‘Have you read the Supreme Court judgment on employment tribunal fees?’ asked Tim over dinner. ‘It’s great – it talks about the rule of law and why people must bring cases.’ Of course, being a leading QC, he may be biased, but it is jolly good reading. I shall quote at length from it; .
A few years ago, in a storm of measures to cut the costs of justice, the Minister of Injustice imposed fees on employment tribunals. That meant that if you wanted to sue your employer, you would have to cough up huge legal fees, whereas before you could get legal aid. The number of employment cases plummeted, such that employment barristers feared for their jobs. But in July the Supreme Court ruled that this went against the ECHR: access to justice is a fundamental civil right; fees restricted access to justice. So now the government has backed down and will charge fees no longer.
The SC said: “The constitutional right of access to the courts is inherent in the rule of law. The importance of the rule of law is not always understood…
“At the heart of the concept of the rule of law is the idea that society is governed by law. Parliament exists primarily in order to make laws for society in this country. Democratic procedures exist primarily in order to ensure that the Parliament which makes those laws includes Members of Parliament who are chosen by the people of this country and are accountable to them. Courts exist in order to ensure that to ensure that the laws made by Parliament, and the common law created by the courts themselves, are applied and enforced. That role includes ensuring that the executive branch of government carries out its functions in accordance with the law. In order for the courts to perform that role, people must in principle have unimpeded access to them. Without such access, laws are liable to become a dead letter, the work done by Parliament may be rendered nugatory [worthless], and the democratic election of Members of Parliament may become a meaningless charade. That is why the courts do not merely provide a public service like any other.”
Wow! Stick that in your exam.
The SC said that a) the results of employment tribunals would not necessarily just affect the people directly involved in the case, but could have an impact on wider society; b) people needed to know that they could seek remedy in courts, because that is fundamental to how our society functions.
Lord Reed continues:
“A Lord Chancellor of a previous generation put the point in a nutshell, in a letter to the Treasury:
‘(i) Justice in this country is something in which all the Queen’s subjects have an interest, whether it be criminal or civil.

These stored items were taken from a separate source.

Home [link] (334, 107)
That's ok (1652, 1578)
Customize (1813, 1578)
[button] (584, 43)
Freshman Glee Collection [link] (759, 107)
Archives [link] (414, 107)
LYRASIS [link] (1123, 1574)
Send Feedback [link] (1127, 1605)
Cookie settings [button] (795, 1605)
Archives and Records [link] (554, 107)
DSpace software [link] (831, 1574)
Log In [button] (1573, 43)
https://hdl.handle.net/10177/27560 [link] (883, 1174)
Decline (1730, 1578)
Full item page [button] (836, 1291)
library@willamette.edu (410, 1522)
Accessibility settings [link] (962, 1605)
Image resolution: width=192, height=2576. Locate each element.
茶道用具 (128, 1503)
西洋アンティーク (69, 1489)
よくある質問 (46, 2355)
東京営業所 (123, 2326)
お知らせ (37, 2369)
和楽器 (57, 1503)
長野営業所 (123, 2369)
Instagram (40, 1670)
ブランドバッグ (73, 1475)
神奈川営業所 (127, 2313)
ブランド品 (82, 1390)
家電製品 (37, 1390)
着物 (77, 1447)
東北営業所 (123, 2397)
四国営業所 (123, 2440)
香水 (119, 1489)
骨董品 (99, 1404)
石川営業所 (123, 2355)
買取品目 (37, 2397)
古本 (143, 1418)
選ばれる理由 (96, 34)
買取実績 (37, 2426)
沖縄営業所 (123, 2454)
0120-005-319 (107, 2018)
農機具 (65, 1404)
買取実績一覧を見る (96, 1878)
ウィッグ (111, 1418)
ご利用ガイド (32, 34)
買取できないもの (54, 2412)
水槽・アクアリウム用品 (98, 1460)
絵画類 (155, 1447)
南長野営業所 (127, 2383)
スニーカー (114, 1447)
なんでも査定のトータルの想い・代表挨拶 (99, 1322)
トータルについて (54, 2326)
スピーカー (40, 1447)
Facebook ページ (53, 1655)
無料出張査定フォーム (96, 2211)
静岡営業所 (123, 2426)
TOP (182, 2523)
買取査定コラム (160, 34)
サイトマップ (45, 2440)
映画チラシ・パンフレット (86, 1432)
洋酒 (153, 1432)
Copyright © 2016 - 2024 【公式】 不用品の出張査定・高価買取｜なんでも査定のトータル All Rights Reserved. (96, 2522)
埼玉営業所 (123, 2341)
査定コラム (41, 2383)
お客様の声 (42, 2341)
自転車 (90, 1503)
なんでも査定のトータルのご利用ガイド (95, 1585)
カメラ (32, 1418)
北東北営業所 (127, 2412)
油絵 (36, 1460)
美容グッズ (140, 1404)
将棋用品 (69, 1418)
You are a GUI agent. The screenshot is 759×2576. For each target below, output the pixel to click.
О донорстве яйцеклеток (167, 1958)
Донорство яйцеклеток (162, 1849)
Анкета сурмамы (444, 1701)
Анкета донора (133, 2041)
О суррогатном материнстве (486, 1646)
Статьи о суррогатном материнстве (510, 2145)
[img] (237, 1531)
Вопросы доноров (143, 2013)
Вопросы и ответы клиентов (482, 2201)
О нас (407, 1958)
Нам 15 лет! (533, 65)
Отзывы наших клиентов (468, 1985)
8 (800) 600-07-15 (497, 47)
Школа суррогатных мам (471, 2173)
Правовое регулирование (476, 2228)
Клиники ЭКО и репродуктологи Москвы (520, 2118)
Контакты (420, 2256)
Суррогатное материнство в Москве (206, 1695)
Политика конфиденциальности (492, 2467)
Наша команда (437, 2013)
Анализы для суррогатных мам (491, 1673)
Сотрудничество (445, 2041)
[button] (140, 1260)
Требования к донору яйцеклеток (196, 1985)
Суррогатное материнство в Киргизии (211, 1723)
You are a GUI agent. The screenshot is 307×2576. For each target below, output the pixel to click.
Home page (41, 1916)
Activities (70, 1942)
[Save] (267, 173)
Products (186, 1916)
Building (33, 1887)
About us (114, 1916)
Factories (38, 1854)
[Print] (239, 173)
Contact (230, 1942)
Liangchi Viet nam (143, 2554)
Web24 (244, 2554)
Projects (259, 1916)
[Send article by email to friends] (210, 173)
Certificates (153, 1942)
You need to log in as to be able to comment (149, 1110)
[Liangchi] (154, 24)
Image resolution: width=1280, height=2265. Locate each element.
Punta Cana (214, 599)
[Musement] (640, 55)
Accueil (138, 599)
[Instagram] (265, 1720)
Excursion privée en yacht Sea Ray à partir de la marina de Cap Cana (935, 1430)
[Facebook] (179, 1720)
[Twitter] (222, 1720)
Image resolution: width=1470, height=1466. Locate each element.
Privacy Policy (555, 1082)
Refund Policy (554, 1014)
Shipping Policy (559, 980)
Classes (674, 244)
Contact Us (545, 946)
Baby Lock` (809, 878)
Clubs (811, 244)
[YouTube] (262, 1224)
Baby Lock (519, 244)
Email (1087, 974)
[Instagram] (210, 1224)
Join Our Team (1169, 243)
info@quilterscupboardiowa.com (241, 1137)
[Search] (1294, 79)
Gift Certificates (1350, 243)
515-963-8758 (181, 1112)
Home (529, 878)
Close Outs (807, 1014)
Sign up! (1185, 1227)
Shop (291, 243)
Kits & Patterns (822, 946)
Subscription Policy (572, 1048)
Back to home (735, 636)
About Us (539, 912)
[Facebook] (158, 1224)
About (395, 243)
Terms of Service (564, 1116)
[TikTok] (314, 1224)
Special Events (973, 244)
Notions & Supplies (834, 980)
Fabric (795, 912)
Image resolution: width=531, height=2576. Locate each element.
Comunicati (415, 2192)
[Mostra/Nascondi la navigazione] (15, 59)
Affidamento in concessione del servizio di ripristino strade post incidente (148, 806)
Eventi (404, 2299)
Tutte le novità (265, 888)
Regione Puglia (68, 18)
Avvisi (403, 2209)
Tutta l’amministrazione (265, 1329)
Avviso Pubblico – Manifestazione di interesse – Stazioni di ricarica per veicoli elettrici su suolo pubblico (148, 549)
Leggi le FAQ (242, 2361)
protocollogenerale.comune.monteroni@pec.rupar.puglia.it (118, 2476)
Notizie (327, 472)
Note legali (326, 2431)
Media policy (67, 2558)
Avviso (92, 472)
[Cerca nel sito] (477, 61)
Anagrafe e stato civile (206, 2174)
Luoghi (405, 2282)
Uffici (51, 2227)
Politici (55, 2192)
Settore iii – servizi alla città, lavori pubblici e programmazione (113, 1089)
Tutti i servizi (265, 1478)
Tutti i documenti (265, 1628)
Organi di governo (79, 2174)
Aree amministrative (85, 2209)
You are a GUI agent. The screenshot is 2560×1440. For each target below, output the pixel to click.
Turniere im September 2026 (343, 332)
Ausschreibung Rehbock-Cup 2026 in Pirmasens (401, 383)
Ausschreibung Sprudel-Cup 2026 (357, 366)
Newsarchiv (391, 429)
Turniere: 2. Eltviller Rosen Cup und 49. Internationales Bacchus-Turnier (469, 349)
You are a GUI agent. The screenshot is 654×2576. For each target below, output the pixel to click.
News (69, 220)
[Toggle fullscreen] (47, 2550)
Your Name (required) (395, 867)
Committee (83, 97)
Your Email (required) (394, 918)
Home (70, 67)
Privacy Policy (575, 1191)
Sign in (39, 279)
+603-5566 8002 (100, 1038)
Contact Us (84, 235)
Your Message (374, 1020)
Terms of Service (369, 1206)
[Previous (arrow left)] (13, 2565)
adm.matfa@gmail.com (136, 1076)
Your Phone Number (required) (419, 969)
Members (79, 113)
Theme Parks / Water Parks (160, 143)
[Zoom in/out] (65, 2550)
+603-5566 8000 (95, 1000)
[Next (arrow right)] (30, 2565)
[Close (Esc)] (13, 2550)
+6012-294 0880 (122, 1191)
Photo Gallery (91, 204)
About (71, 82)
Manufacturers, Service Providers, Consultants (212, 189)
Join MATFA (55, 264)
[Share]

(ii) The courts are for the benefit of all, whether the individual resorts to them or not.
(iii) In the case of the civil courts the citizen benefits from the interpretation of the law by the Judges and from the resolution of disputes, whether between the state and the individual or between individuals.’
(a letter written by Lord Gardiner in 1965)
“In English law, the right of access to the courts has long been recognised. The central idea is expressed in chapter 40 of the Magna Carta of 1215 (“Nulli vendemus, nulli negabimus aut differemus rectum aut justiciam”), which remains on the statute book in the closing words of chapter 29 of the version issued by Edward I in 1297: ‘We will sell to no man, we will not deny or defer to any man either Justice or Right.'”
And he then quotes Sir Edward Coke (Institutes of the Laws of England, 1642) –
“‘Hereby it appeareth, that Justice must have three qualities, it must be Libera, quia nihil iniquius venali Justitia; Plena, quia Justitia non debet claudicare; & Celeris, quia dilatio est quaedam negatio [Free, because nothing is more iniquitous than saleable justice; full, because justice ought not to limp; and speedy, because delay is in effect a denial]; and then it is both Justice and Right.’
“More than a century later, Blackstone cited Coke in his Commentaries on the Laws of England (1765-1769), and stated: “A… right of every [man] is that of applying to the courts of justice for redress of injuries. Since the law is in England the supreme arbiter of every man’s life, liberty, and property, courts of justice must at all times be open to the subject, and the law be duly administered therein.'”
Fees, if imposed, must be affordable to all: these were not, and therefore they were unlawful.